[Problem details] Return the opening lines of the material, word for word. End with the line that contains "Open the PROBLEMS panel tab".

[Material to process]

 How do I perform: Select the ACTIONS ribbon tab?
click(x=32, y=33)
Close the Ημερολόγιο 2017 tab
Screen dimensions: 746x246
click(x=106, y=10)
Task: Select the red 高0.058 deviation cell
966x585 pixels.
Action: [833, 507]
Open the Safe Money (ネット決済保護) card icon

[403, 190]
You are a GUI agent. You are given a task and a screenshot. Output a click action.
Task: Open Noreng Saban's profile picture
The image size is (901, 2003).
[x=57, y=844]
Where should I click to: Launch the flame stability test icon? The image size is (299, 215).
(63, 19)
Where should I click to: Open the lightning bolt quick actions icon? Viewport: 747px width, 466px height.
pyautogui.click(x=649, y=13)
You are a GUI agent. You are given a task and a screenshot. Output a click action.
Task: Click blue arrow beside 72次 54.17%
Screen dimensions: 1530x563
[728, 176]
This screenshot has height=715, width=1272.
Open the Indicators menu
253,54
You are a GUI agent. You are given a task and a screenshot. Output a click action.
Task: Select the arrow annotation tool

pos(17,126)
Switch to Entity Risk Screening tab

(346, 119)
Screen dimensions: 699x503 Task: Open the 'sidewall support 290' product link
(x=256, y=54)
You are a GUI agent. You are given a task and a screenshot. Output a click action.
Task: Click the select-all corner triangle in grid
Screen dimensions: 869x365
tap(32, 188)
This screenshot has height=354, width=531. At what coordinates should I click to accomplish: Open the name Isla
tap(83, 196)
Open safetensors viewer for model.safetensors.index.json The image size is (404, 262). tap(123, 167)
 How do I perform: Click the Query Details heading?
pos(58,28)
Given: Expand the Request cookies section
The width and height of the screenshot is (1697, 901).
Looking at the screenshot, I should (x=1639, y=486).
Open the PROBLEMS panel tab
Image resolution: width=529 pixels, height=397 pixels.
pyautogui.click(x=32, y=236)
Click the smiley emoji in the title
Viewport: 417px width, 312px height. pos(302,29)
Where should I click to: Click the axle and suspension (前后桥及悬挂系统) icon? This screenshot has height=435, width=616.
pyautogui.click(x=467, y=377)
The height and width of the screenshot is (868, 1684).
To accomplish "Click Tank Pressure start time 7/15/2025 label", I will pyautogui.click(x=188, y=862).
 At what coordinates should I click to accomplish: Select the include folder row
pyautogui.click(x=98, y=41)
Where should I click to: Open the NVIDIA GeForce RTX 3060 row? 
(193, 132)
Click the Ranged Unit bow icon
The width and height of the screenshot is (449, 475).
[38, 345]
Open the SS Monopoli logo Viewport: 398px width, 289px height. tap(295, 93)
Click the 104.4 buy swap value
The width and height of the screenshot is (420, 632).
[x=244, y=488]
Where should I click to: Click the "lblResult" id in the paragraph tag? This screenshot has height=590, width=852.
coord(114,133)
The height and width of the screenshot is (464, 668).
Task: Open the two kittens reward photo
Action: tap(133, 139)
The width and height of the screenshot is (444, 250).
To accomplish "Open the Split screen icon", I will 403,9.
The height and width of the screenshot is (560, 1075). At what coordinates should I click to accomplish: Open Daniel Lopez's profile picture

[Finished exercise]
 How do I perform: Select the ACTIONS ribbon tab?
click(x=32, y=33)
Close the Ημερολόγιο 2017 tab
Screen dimensions: 746x246
click(x=106, y=10)
Task: Select the red 高0.058 deviation cell
966x585 pixels.
Action: [833, 507]
Open the Safe Money (ネット決済保護) card icon

[403, 190]
You are a GUI agent. You are given a task and a screenshot. Output a click action.
Task: Open Noreng Saban's profile picture
The image size is (901, 2003).
[x=57, y=844]
Where should I click to: Launch the flame stability test icon? The image size is (299, 215).
(63, 19)
Where should I click to: Open the lightning bolt quick actions icon? Viewport: 747px width, 466px height.
pyautogui.click(x=649, y=13)
You are a GUI agent. You are given a task and a screenshot. Output a click action.
Task: Click blue arrow beside 72次 54.17%
Screen dimensions: 1530x563
[728, 176]
This screenshot has height=715, width=1272.
Open the Indicators menu
253,54
You are a GUI agent. You are given a task and a screenshot. Output a click action.
Task: Select the arrow annotation tool

pos(17,126)
Switch to Entity Risk Screening tab

(346, 119)
Screen dimensions: 699x503 Task: Open the 'sidewall support 290' product link
(x=256, y=54)
You are a GUI agent. You are given a task and a screenshot. Output a click action.
Task: Click the select-all corner triangle in grid
Screen dimensions: 869x365
tap(32, 188)
This screenshot has height=354, width=531. At what coordinates should I click to accomplish: Open the name Isla
tap(83, 196)
Open safetensors viewer for model.safetensors.index.json The image size is (404, 262). tap(123, 167)
 How do I perform: Click the Query Details heading?
pos(58,28)
Given: Expand the Request cookies section
The width and height of the screenshot is (1697, 901).
Looking at the screenshot, I should (x=1639, y=486).
Open the PROBLEMS panel tab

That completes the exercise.